By Randall MellMarch 17, 2018, 1:54 am

PHOENIX – Mo Martin loved her long putter.

In fact, she named her “Mona.”

For 10 years, Martin didn’t putt with anything else. She grew up with long putters, from the time she started playing when she was 5.

While Martin won the Ricoh Women’s British Open in 2014, about nine months after giving up Mona for a short putter, she said it’s taken until today to feel totally comfortable with one.

And that has her excited about this year.

Well, that and having a healthy back again.

Full-field scores from the Bank of Hope Founders Cup

“I've had a feeling that this year was going to be a good one,” Martin said. “My game is in a special place.”

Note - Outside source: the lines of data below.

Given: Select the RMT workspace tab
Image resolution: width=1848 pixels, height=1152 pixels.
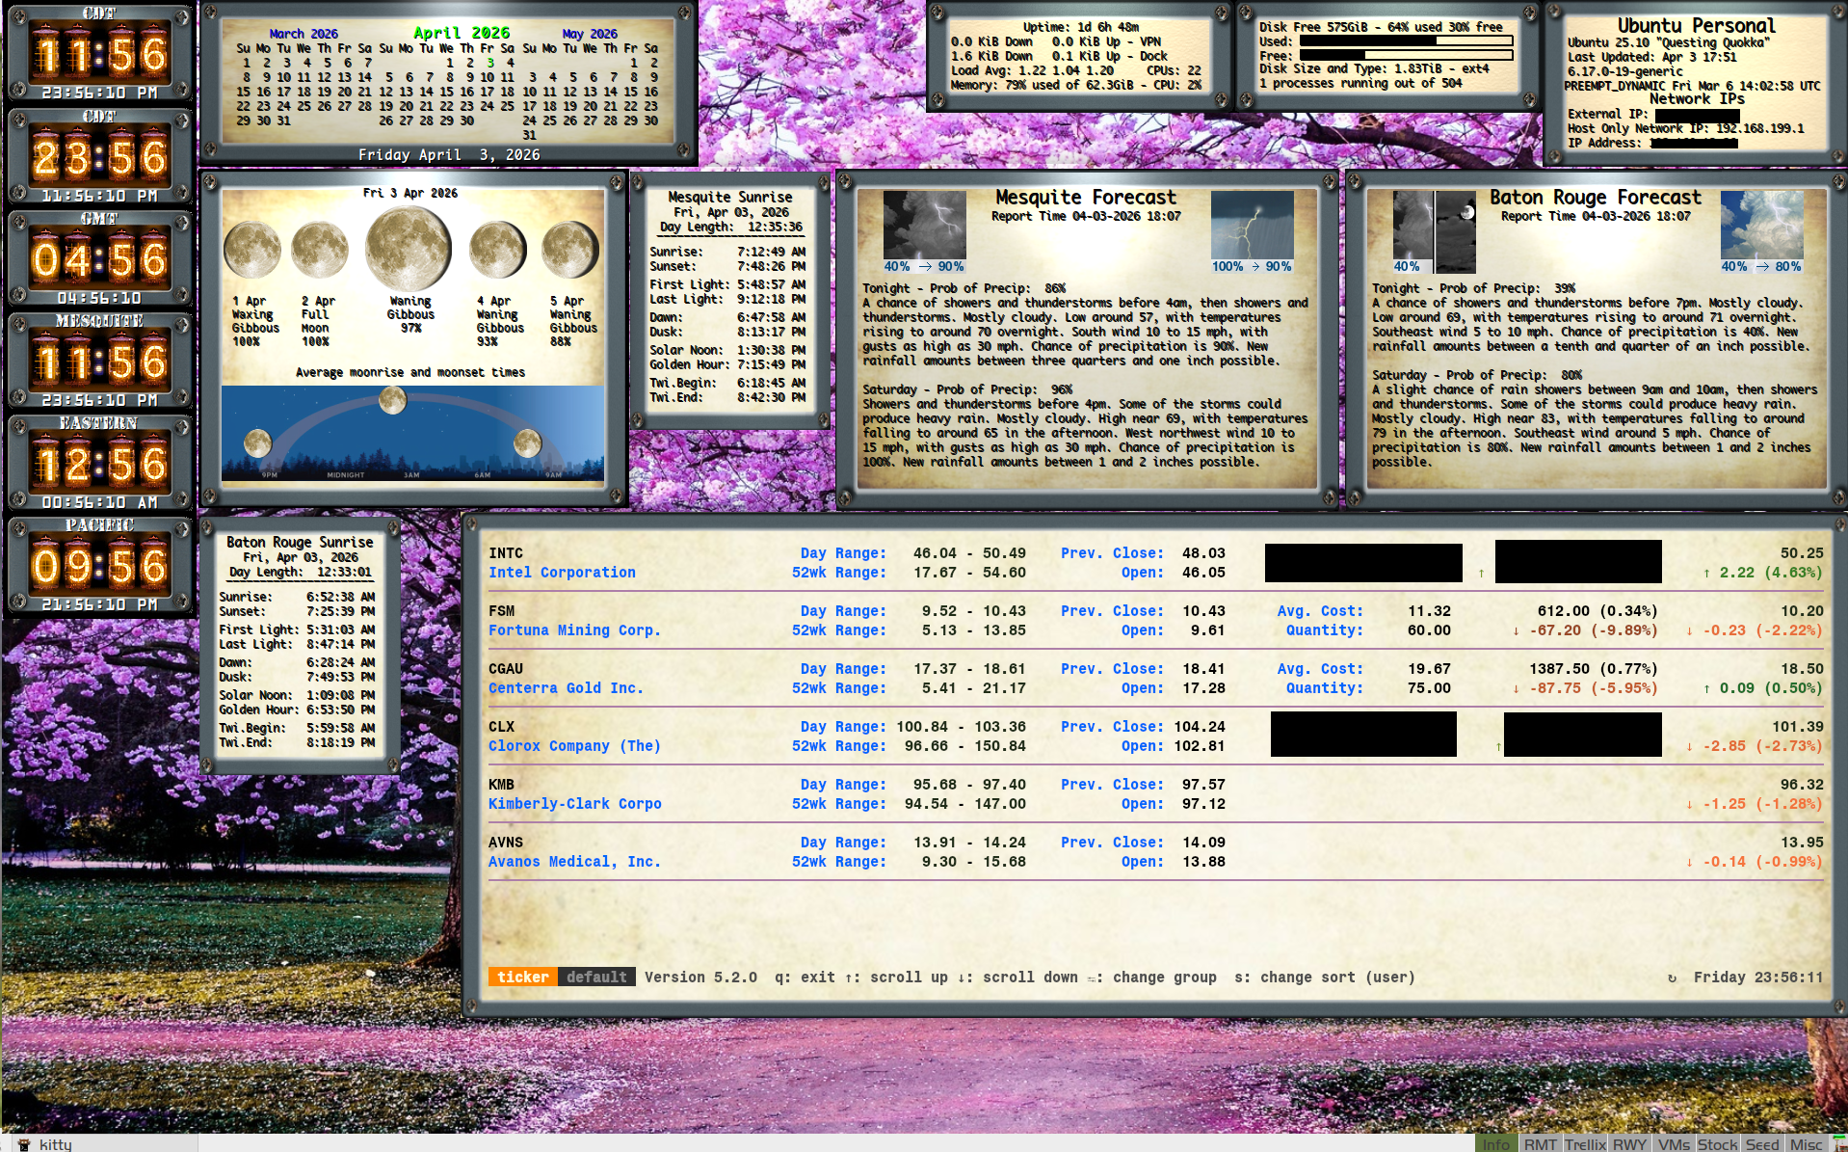Looking at the screenshot, I should click(1540, 1144).
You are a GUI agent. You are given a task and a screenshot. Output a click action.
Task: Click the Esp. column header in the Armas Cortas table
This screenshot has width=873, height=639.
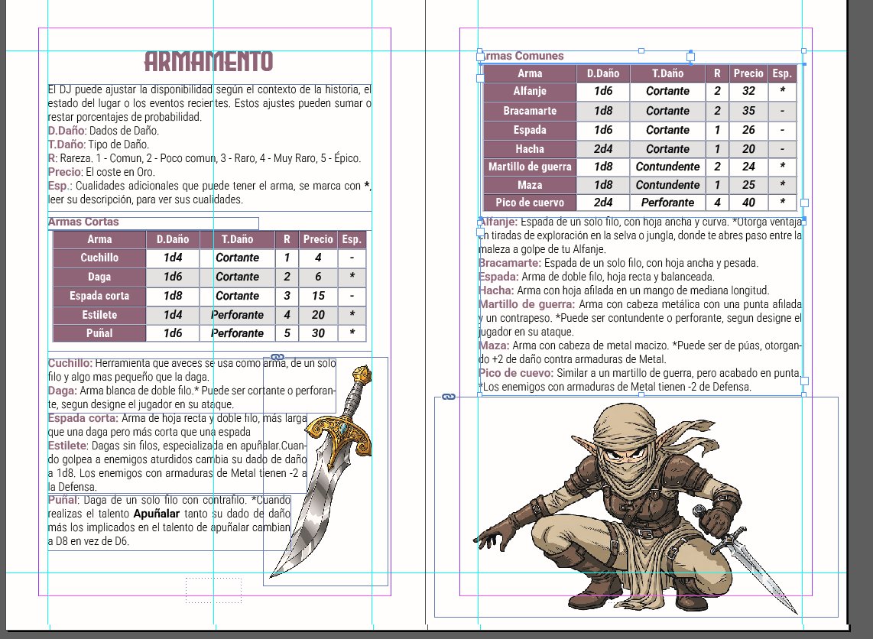pyautogui.click(x=352, y=239)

Martin was beaming after a 6-under-par 66 Friday moved her two shots off the lead at the Bank of Hope Founders Cup.

“Just a beautiful day,” Martin said. “I was able to play my game, make my putts.”

Martin hit all 14 fairways in the second round, hit 15 greens in regulation and took just 27 putts. After struggling with nagging back pain last year, she’s pain free again.

She’s happy to “just to get back to a place now where my ball striking is where it has been the last few years.”

Martin, by the way, says Mona remains preserved in a special place, “a shrine” in her home.